USMLE Prep - Medical Reference Library

Acute Ischemic Stroke — Thrombolysis & Thrombectomy Pathways

System: Neurology • Reviewed: Aug 31, 2025 • Step 1Step 2Step 3

Synopsis:

Time‑critical care: IV alteplase within 4.5 hours if eligible; mechanical thrombectomy up to 24 hours in select LVO. Control BP, treat fever/hyperglycemia, start prevention.

Key Points

  • Stabilize ABCs; begin targeted evaluation without delaying life-saving therapy.
  • Use system-specific risk tools to guide testing and disposition.
  • Order high-yield tests first; escalate imaging when indicated.
  • Start evidence-based initial therapy and reassess frequently.

Algorithm

  1. Primary survey and vitals; IV access and monitors.
  2. Focused history/physical; identify red flags and likely etiologies.
  3. Order system-appropriate labs and imaging (see Investigations).
  4. Initiate guideline-based empiric therapy (see Pharmacology).
  5. Reassess response; arrange consultation and definitive management.

Clinical Synopsis & Reasoning

Acute focal deficits with precise time of onset demand immediate differentiation of ischemia from hemorrhage. Obtain non‑contrast CT to exclude bleed and assess for early ischemic changes; check glucose and BP, and screen for thrombolysis contraindications. Use vessel/perfusion imaging when available to define large‑vessel occlusion and salvageable penumbra. Risk‑benefit assessment should consider pre‑morbid function, anticoagulant exposure, and imaging core size to guide IV thrombolysis and thrombectomy decisions.

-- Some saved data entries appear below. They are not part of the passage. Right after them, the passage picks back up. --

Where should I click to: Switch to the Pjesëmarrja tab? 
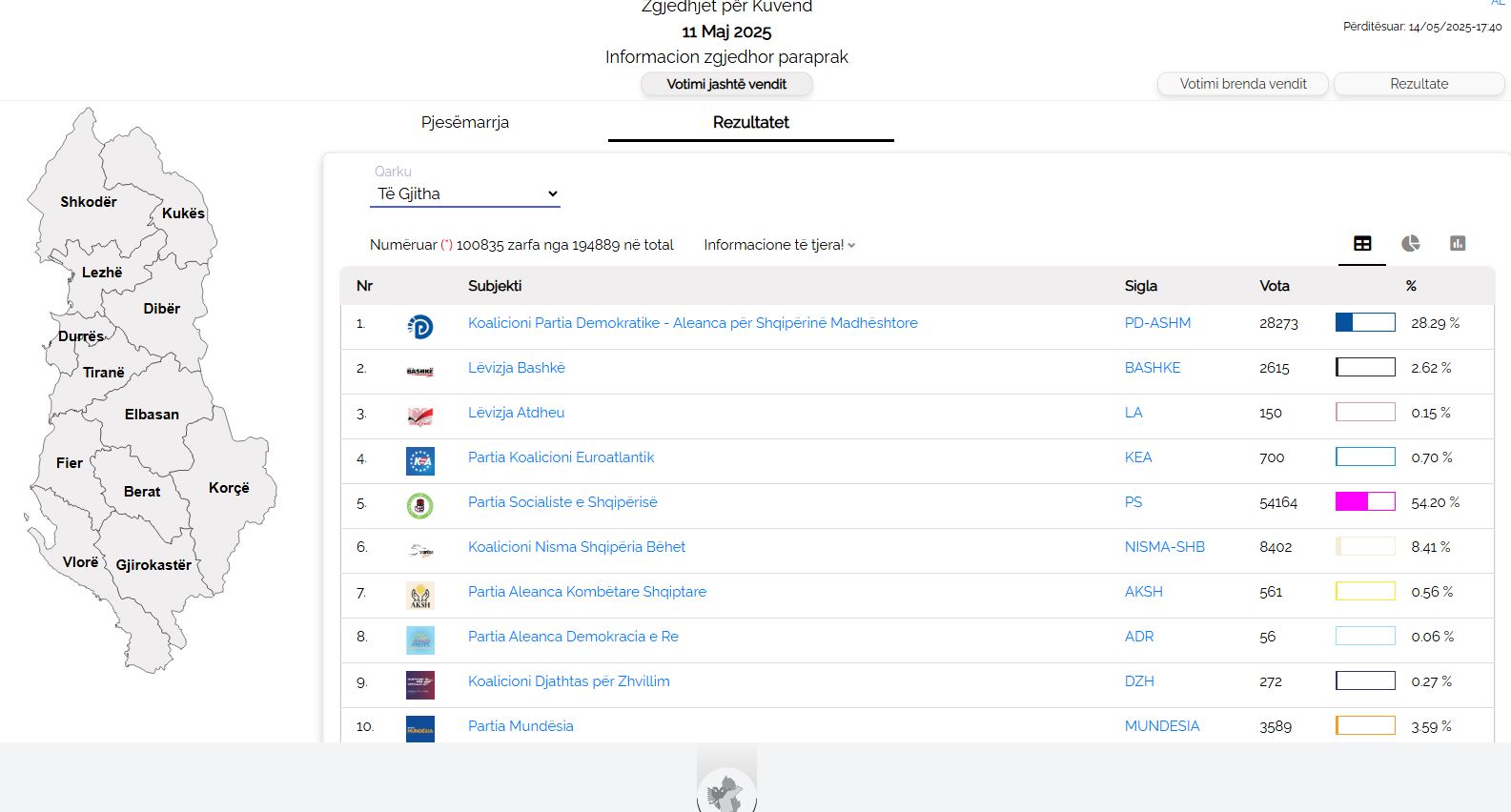pos(465,122)
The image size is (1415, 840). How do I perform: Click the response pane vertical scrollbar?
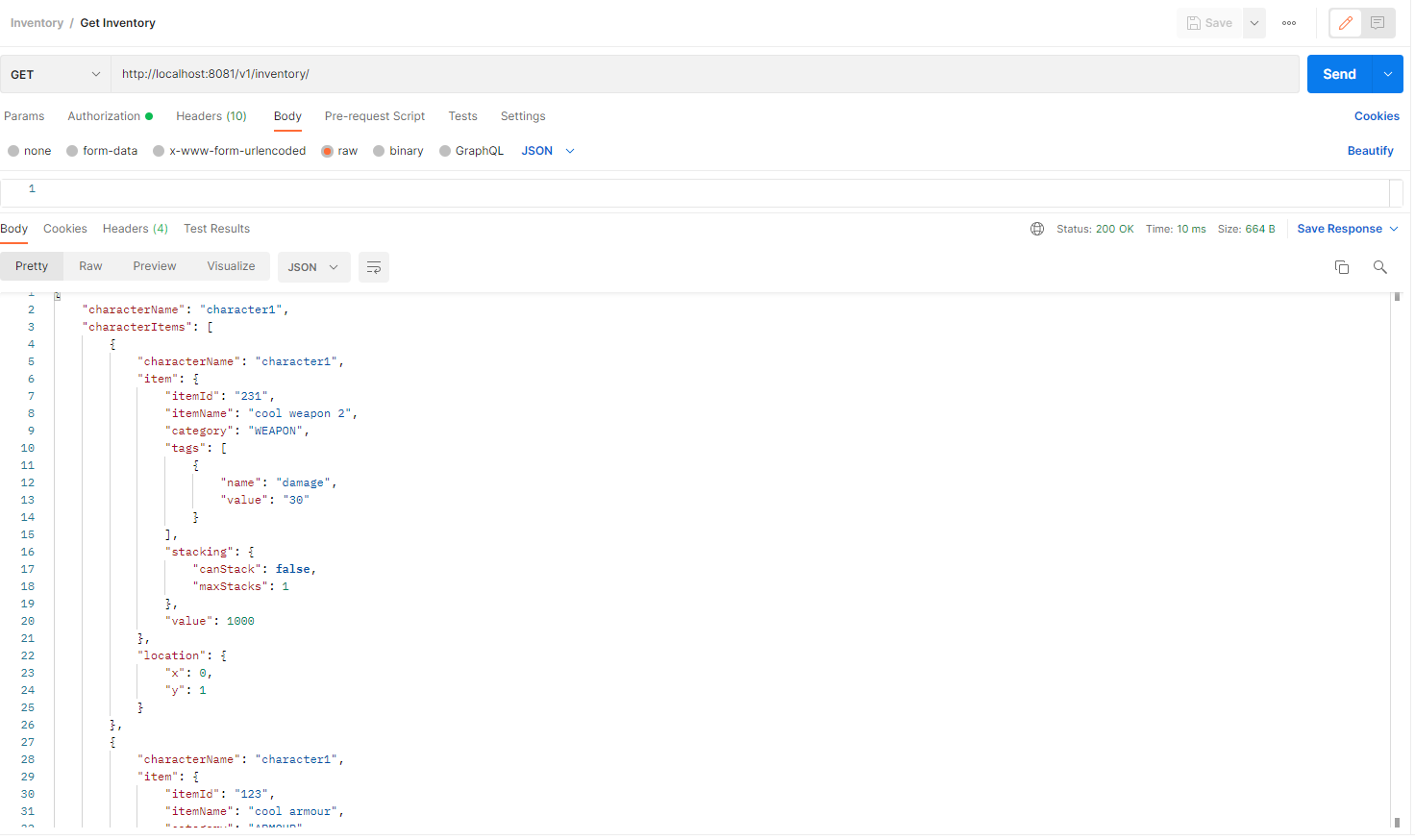1397,559
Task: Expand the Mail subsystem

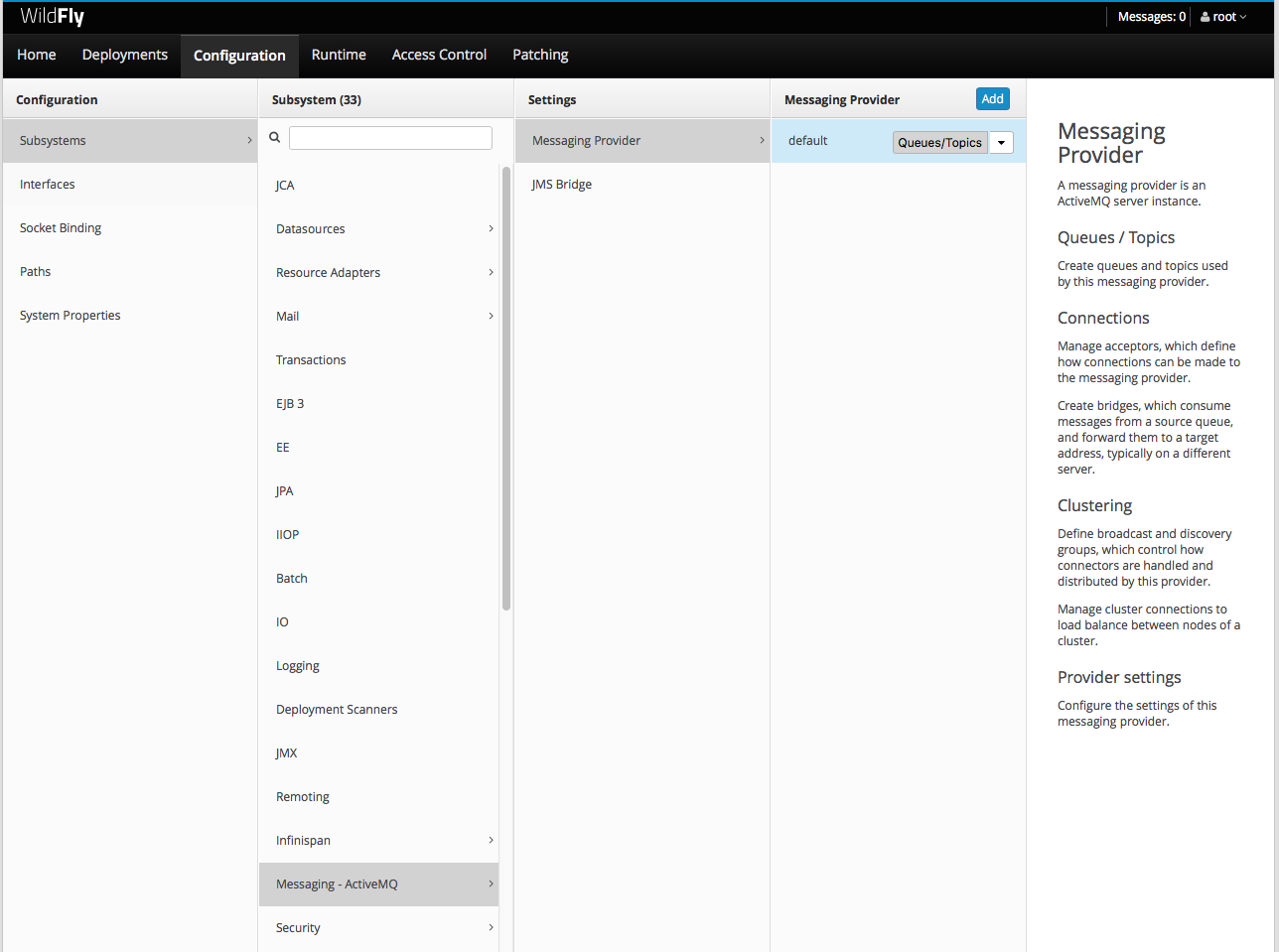Action: point(490,316)
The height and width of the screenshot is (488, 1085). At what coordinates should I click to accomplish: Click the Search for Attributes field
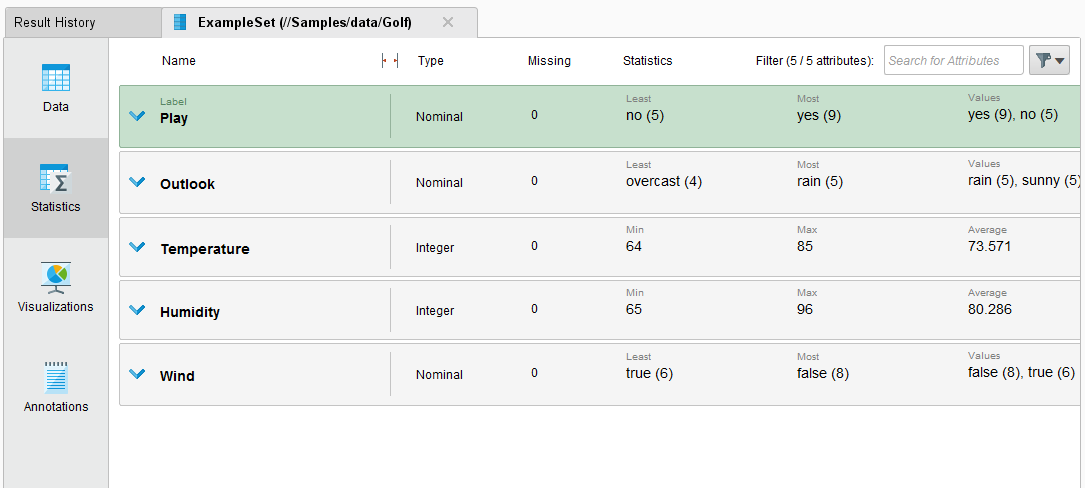953,61
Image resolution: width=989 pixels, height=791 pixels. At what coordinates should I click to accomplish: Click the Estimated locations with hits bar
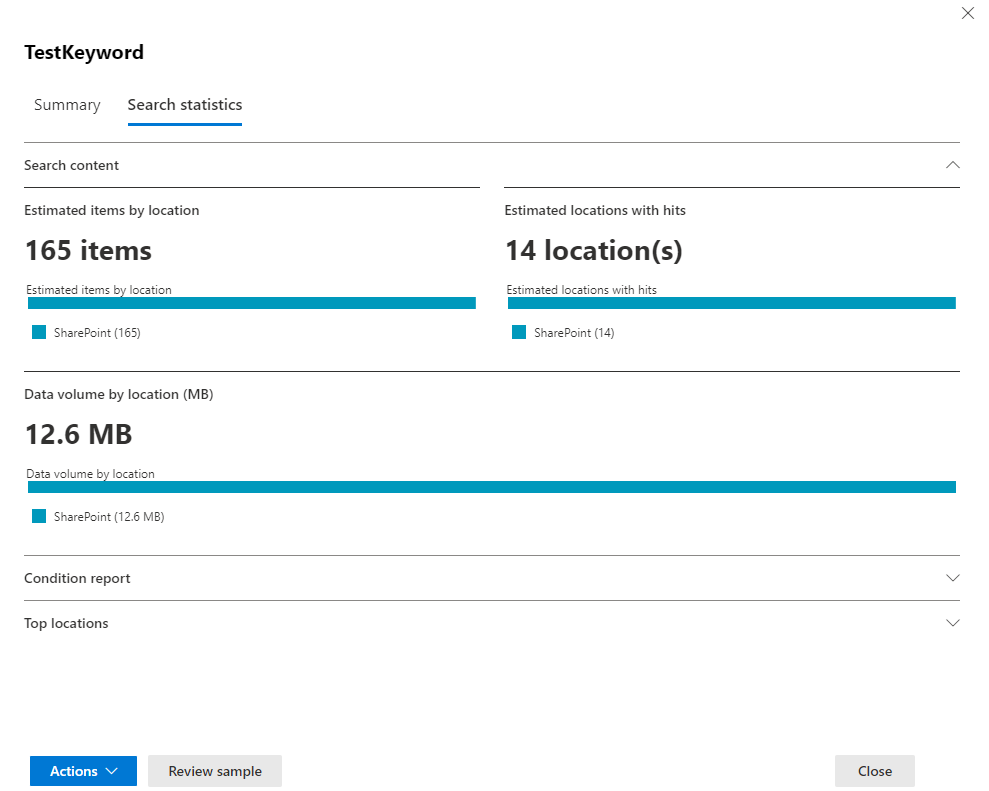tap(731, 303)
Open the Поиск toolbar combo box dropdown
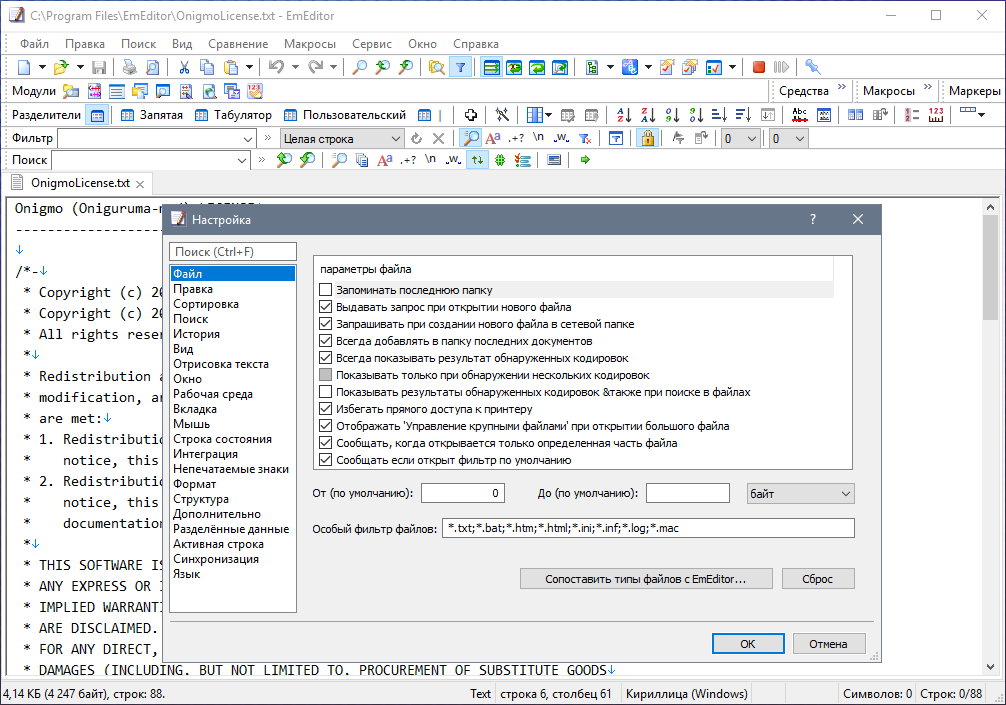 [242, 160]
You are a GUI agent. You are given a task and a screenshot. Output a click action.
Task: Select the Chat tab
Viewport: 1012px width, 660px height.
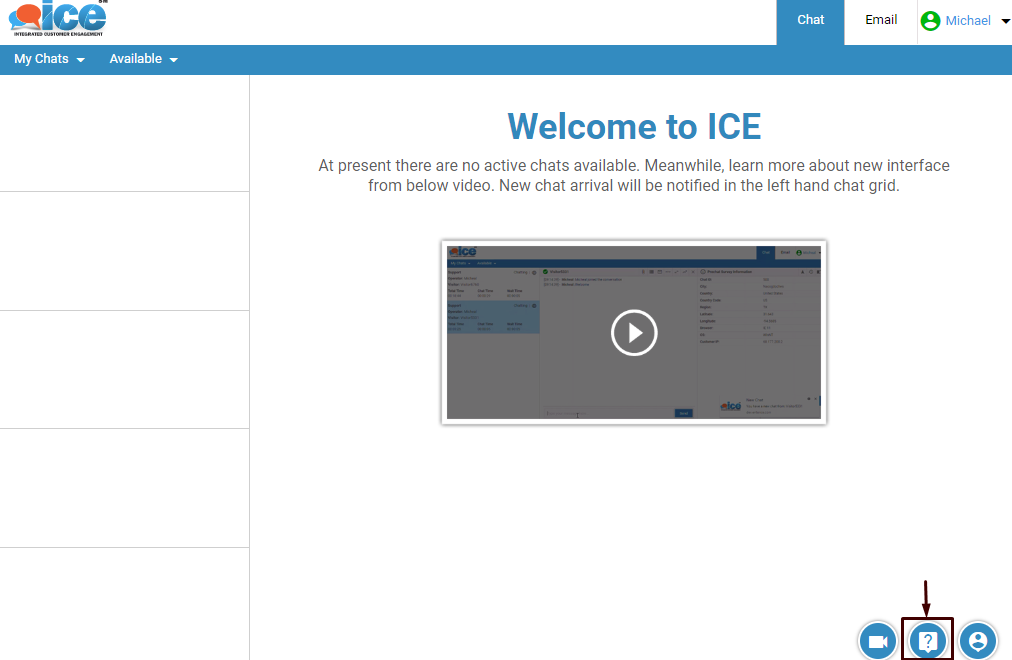[x=810, y=19]
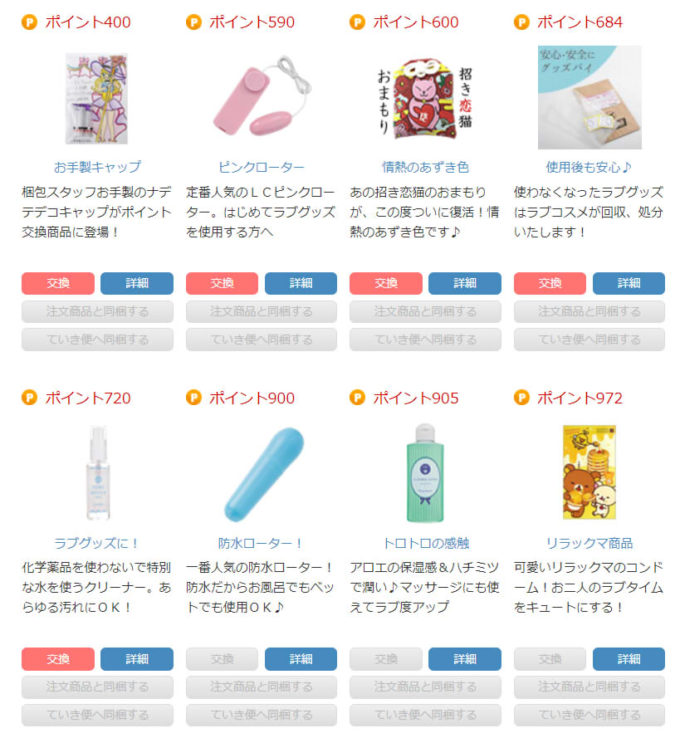680x738 pixels.
Task: Click the 使用後も安心♪ title link
Action: click(x=589, y=167)
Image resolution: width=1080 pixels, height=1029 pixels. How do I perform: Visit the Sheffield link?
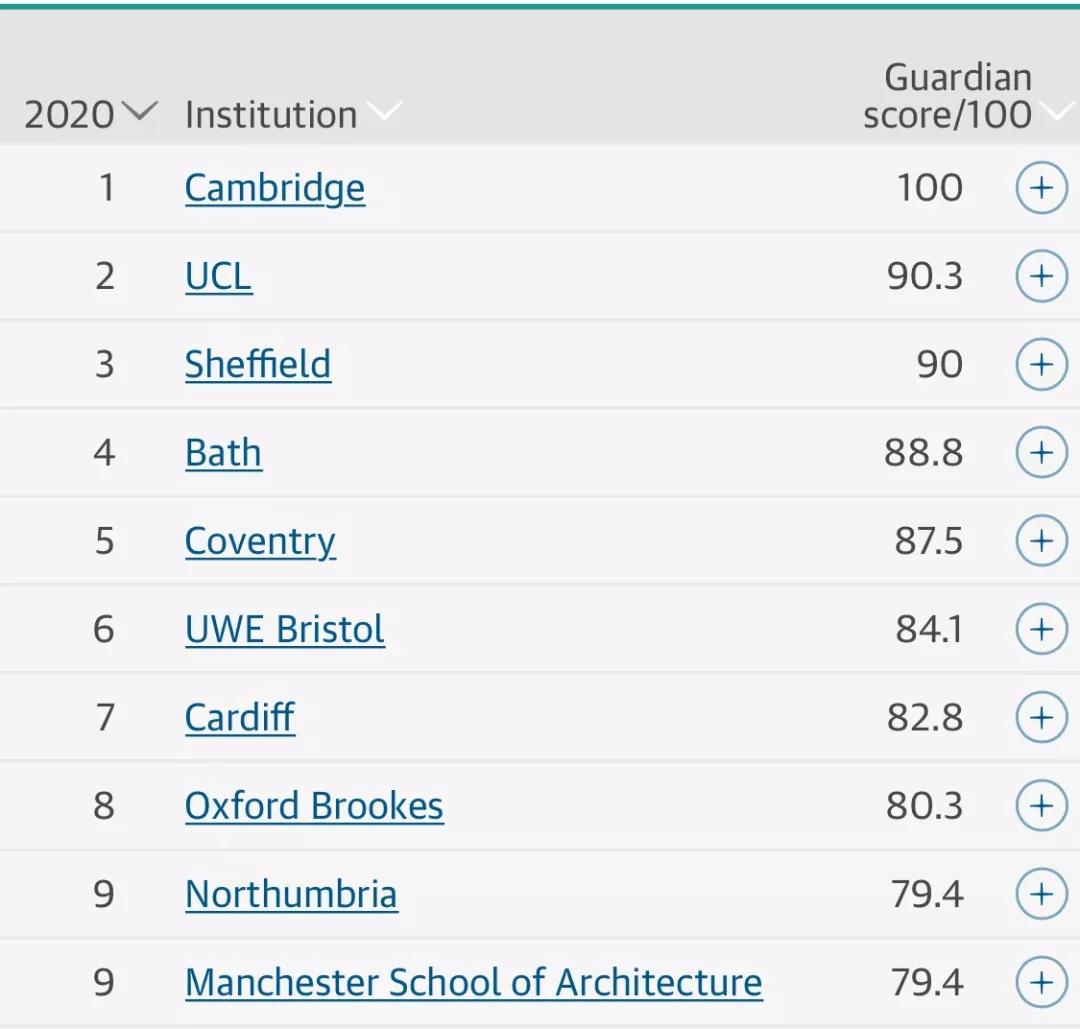[x=258, y=364]
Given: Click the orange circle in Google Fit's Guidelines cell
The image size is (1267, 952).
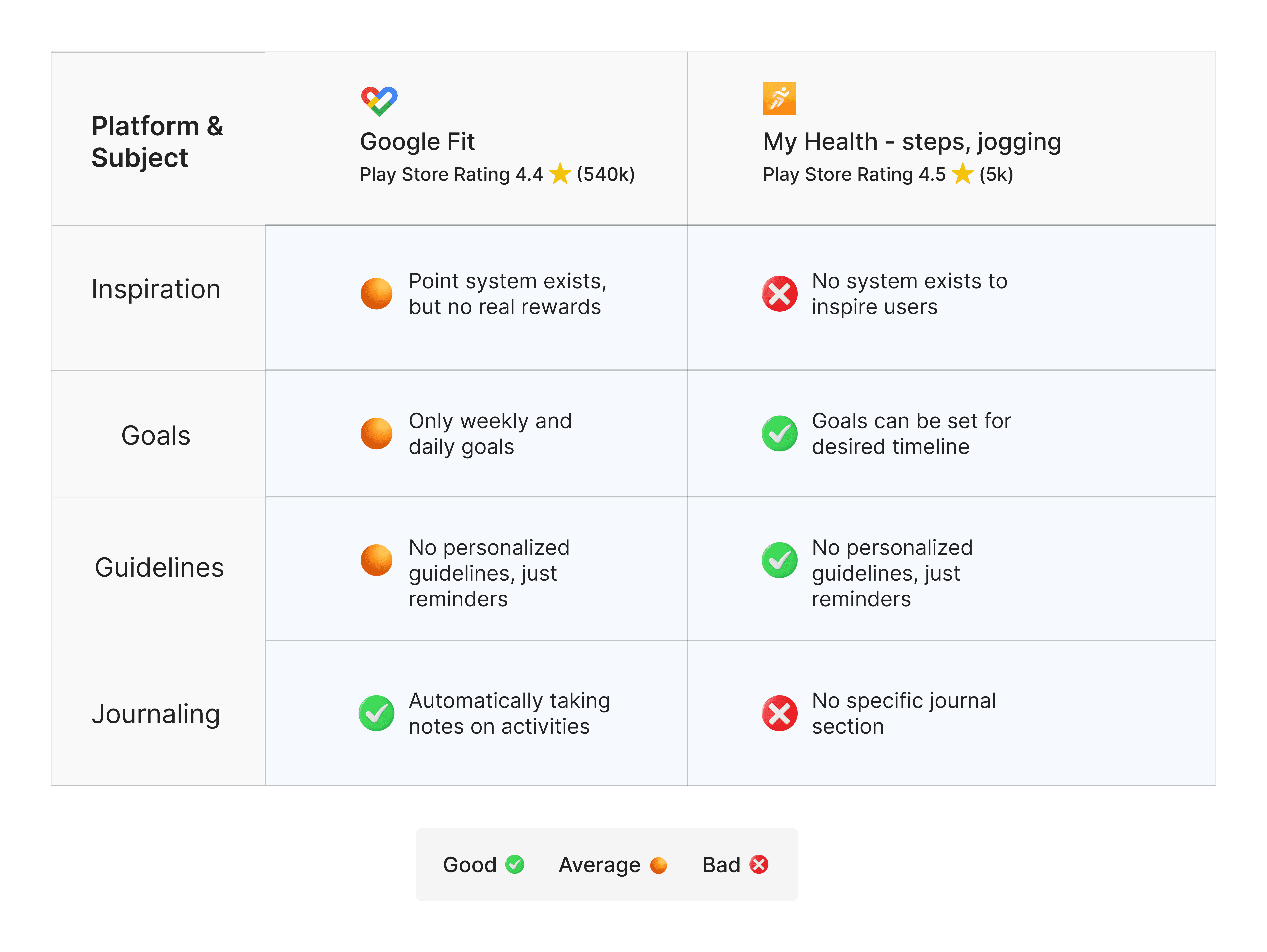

Treatment Strategy & Disposition

For eligible patients within the window, administer IV thrombolysis after BP control (≤185/110 mmHg) and proceed to mechanical thrombectomy for LVO per imaging criteria. Maintain normoxia, euglycemia, and normothermia; avoid routine hypotonic fluids. Initiate antiplatelet therapy after post‑thrombolysis imaging excludes hemorrhagic transformation; manage atrial fibrillation with anticoagulation on a delayed schedule based on infarct size. Early dysphagia screening, DVT prophylaxis, and mobilization reduce complications. Admit to a stroke unit/ICU depending on severity and need for neuro‑monitoring and BP titration.


Epidemiology / Risk Factors

  • Hypertension, AF, atherosclerosis; prior stroke/TIA

Investigations

TestRole / RationaleTypical FindingsNotes
CT Head (NC)Hemorrhage exclusionAcute bloodFirst-line
Glucose (POC)Exclude hypoglycemiaLowTreat promptly
MRI Brain (selected)Ischemia/structuralDiffusion restriction

tPA Absolute Contraindications (Examples)

ContraindicationNotes
Intracranial hemorrhage on imaging
BP >185/110 uncontrolled
Platelets <100k or INR >1.7Anticoagulant use
Recent major surgery/head trauma (<3 mo)
Prior intracranial hemorrhage

Pharmacology

MedicationMechanismOnsetRole in TherapyLimitations
Alteplase (IV)Plasminogen activationMinutesWithin eligibility windowICH risk; strict contraindications
Tenecteplase (IV bolus)Plasminogen activationMinutesAlternative to alteplase in select settingsICH risk
Aspirin (after lysis window)COX-1 inhibitionHoursSecondary preventionBleeding
BP control individualizedSee HTN agentsMinutesPre/post-reperfusionHypotension risk
Dual antiplatelet (short course)ASA + clopidogrelHoursMinor stroke/TIA early periodBleeding

Prognosis / Complications

  • Outcome tied to time-to-reperfusion; aspiration/DVT risks

Patient Education / Counseling

  • Explain red flags and when to seek emergent care.
  • Reinforce medication adherence and follow-up plan.

Pathway Notes

Keep door‑to‑needle <60 minutes. Manage temperature and glucose. Coordinate transfer for thrombectomy when needed.